Tomeglovir (BAY 38-4766)

Cell experiment:

In order to evaluate drug toxicity, 96-well microtitre plates are prepared with 100 μL of EMEM/10 per well. After addition of 2 μL of 50 mM Tomeglovir stock solutions in duplicate into 198 μL in row 2, serial two-fold dilutions are made with 100 μL up to row 12 and 100 μL of a HELF, NHDF or 3T3 cell suspension (5 × 103 cells/mL) are added per well. Row 1 serves as an untreated cell control. After incubation for 6 days at 37°C and 5% CO2, the cells are washed once with phosphate-buffered saline (PBS), and 200 μL of a 10 μg/mL fluorescent dye solution in PBS, pH 7.2 (fluorescein diacetate) are dispensed per well. After 45 min, the fluorescence signal is measured with a Fluorskan Ascent fluorimeter (excitation filter 485 ± 11 nm, emission filter 530 ± 15 nm).

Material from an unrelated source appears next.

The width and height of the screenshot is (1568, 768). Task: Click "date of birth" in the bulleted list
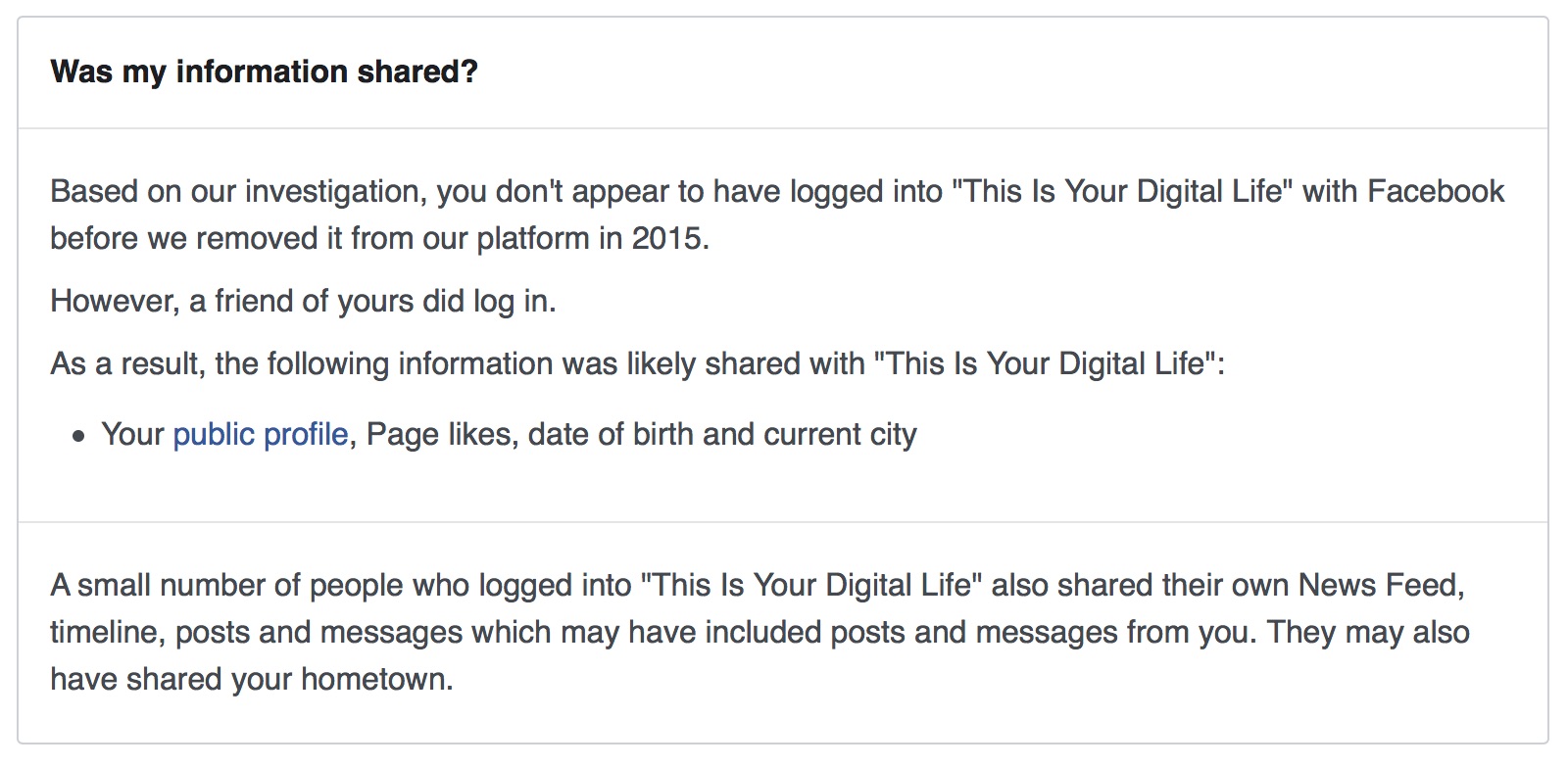tap(611, 434)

The relative fluorescence units (RFUs) of treated cells are expressed as percentages of untreated cell controls and CC50 values are determined graphically[2].

Animal experiment:

Mice[1]NOD/LtSz-scid/j mice, 20-30 g body weight, are anesthesized with 0.015-0.017 mL/g body weight Avertin 2.5% (Avertin 100% consists of 10 g tribromoethyl alcohol in 10 mL tertiary amyl alcohol). After shaving and cleaning the belly aseptically, the abdomens are opened and the fibers inserted intra-abdominally. The abdomens are closed with two suture layers. Only asymptomatic animals are included in the study. Starting 1 day after transplantation, the mice are treated with the Tomeglovir at indicated dosages twice daily for four consecutive days per os. In preliminary experiments, viral peak titers are observed on day 5 under these conditions[1].

References:

[1]. Weber O, et al. Inhibition of murine cytomegalovirus and human cytomegalovirus by a novel non-nucleosidic compound in vivo. Antiviral Res. 2001 Mar;49(3):179-89.
[2]. Reefschlaeger J, et al. Novel non-nucleoside inhibitors of cytomegaloviruses (BAY 38-4766): in vitro and in vivo antiviral activity and mechanism of action. J Antimicrob Chemother. 2001 Dec;48(6):757-67.